Primarosa Pia, 66 anni, orgogliosa nonna di quattro nipoti e consigliera di minoranza a Montegrosso d’Asti, dove è nata e cresciuta, collabora da anni con gli storici del Mauthausen Memorial di Vienna, da una dozzina d’anni modera il gruppo di discussione “Deportazione mai più” e quando la invitano va nelle scuole per portare la sua testimonianza di vita, "ma soprattutto per mettere in guardia i ragazzi dai pericoli dei fascismi di oggi — dice — Più che soffermarmi sui particolari storiografici del nazismo, cerco di far conoscere il valore della libertà, di spiegare il meccanismo che ha permesso al fascismo e al nazismo di imporsi, facendoli riflettere per esempio sul ruolo che hanno razzismo e bullismo".

Lei lo sa bene quali sono i modi in cui si annienta un uomo. Lei che è cresciuta in una famiglia in cui l’orrore del nazifascismo è sempre stato una presenza quotidiana e che fin da piccola ha sentito i racconti di mamma e papà, costellati di personaggi più crudeli del più temibile orco delle fiabe.
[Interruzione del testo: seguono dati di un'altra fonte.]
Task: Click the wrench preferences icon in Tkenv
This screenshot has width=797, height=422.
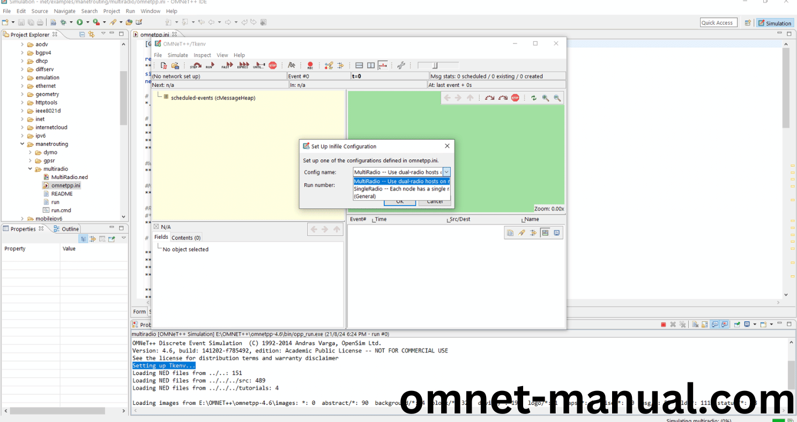Action: point(400,65)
Suo padre Natalino, che già era sopravvissuto alla guerra in Russia, si era impegnato nella lotta partigiana ma era stato catturato dai repubblichini a Vinchio durante il rastrellamento del 2-3 dicembre 1944 e portato a Gusen, uno dei sottocampi di Mauthausen, da cui sarebbe uscito "come larva umana" il 5 maggio 1945. Non è stato così per lo zio Vittorio Benzi, fratello della mamma Margherita, che a Gusen è morto di fame e fatica il giorno del diciottesimo compleanno, mentre altri due fratelli, Biagio e Giovanni Benzi, catturati nello stesso rastrellamento nella zona di Nizza Monferrato, sono sopravvissuti ai campi di Flossenbürg e Bolzano.
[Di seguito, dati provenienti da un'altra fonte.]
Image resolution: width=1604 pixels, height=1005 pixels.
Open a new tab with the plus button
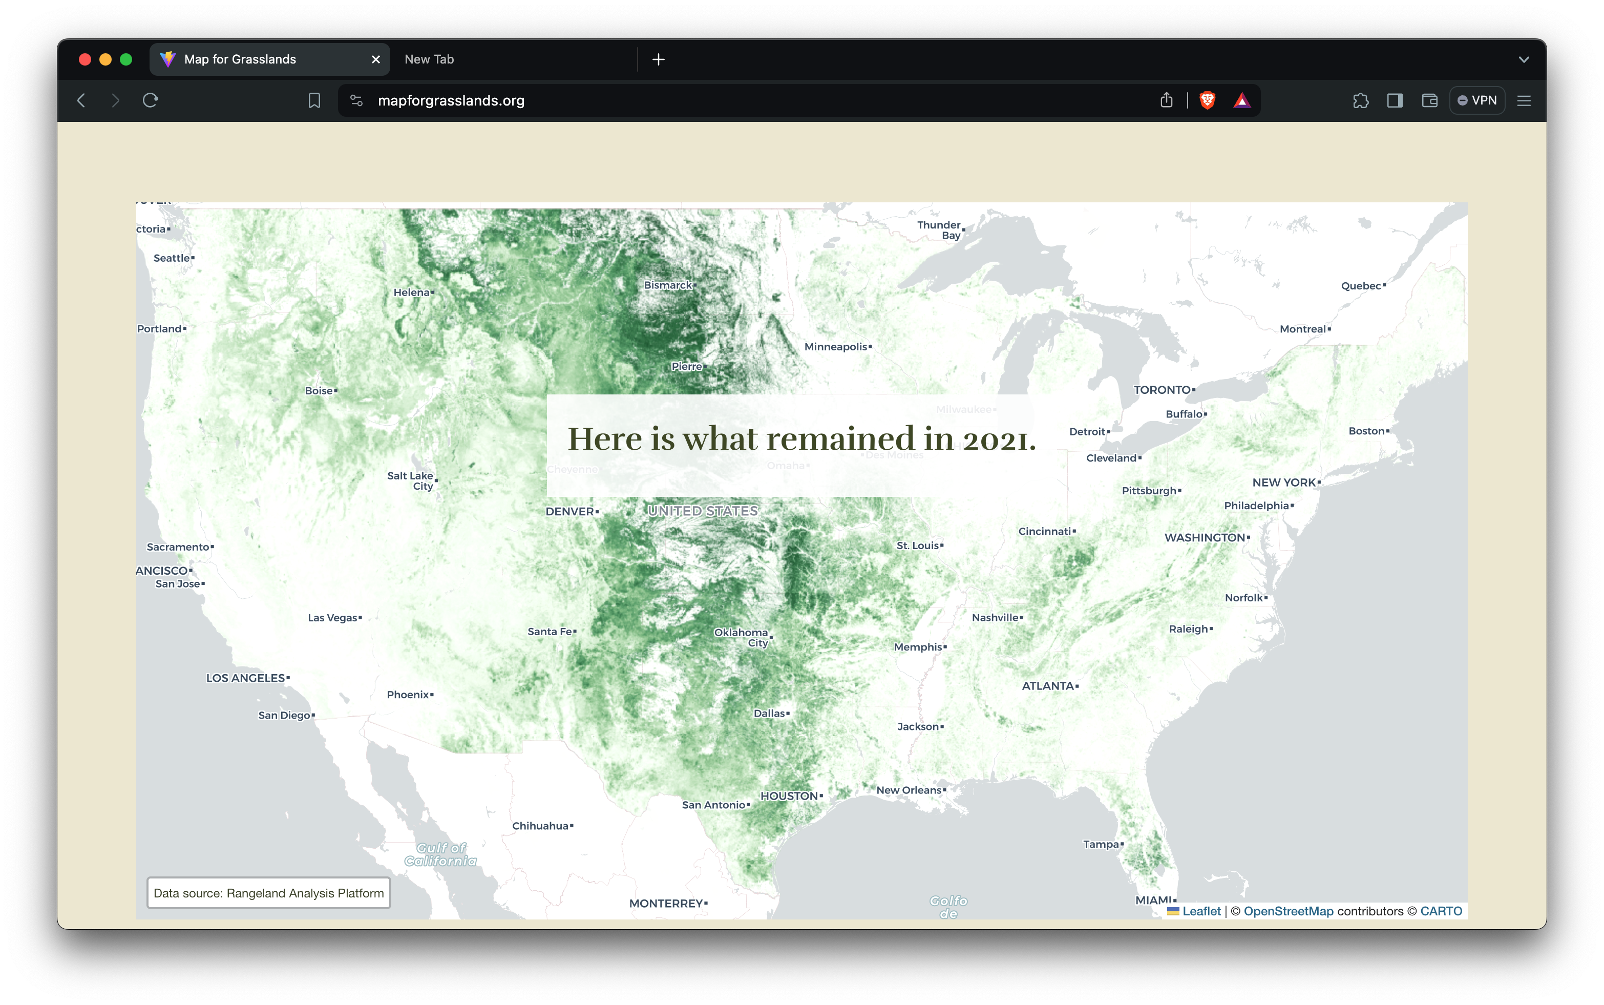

Nel 1963 papà Natalino caricò tutta la famiglia su un pulmino con le tendine a fiori cucite da zia Albertina e fece rotta verso Gusen e Mauthausen. Primarosa aveva 11 anni e fu talmente scossa dalla visita di quei luoghi, ancora molto simili allo stato originario, che non riusciva nemmeno ad entrare nella stanza in cui in casa erano custoditi i primi libri-documento. "L’unico, grande ricordo che ho di quel viaggio è la paura", scrisse tempo dopo. È stato solo da adulta che è riuscita a elaborare quel vissuto così pesante e ne ha fatto una missione. "Per mio padre era un cruccio che io non volessi saperne di ascoltare le storie della deportazione — racconta oggi — Mi proponeva libri, mi parlava dei suoi incontri con altri ex deportati, portava persino con sé i miei figli ai pellegrinaggi. Ma io non ascoltavo".
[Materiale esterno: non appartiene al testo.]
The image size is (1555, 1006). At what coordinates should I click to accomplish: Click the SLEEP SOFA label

È stato solo nel 2000 che Primarosa, fatta la pace a 48 anni con i fantasmi del passato, ha accettato la chiamata del padre e ha curato il manoscritto delle sue memorie trasformandolo in un libro: "Ho vissuto la vita di mio padre trascrivendola e ho capito che non è fuggendo che si vincono le paure, ma è affrontandole, per tanto grosse che possano sembrarci". Così quell’argomento che prima rifuggiva ha iniziato a riempirle la vita e ha cercato di trasferirlo a chiunque parlasse con lei. Ha iniziato a impegnarsi con l’Aned, l’associazione nazionale ex deportati nei campi nazisti, e ha aperto una casella mail che la sezione di Torino ancora non aveva per mandare con più facilità gli inviti al pranzo di Natale o i dettagli dei viaggi che un paio di volte all’anno venivano organizzati.

L’iniziativa ha avuto un successo inaspettato, gli iscritti sono cresciuti tanto che ha dovuto creare una mailing list che è arrivata ad avere quasi duemila partecipanti, anche all’estero, che poi è stata trasformata nel gruppo “Deportazione mai più”. Oltre alle comunicazioni di servizio, gli iscritti hanno iniziato a usare quello spazio anche per condividere riflessioni, mettere in contatto familiari di deportati, raccogliere testimonianze di deportati stessi. "So bene di non essere una storica — conclude Primarosa Pia — Mi accontento di tenere viva la memoria di tutti, non solo quella che mi riguarda personalemente. E cerco di mettere in circolo conoscenze, esperienze, richieste di altri, qualche volta non riuscendo a nascondere anche le mie emozioni".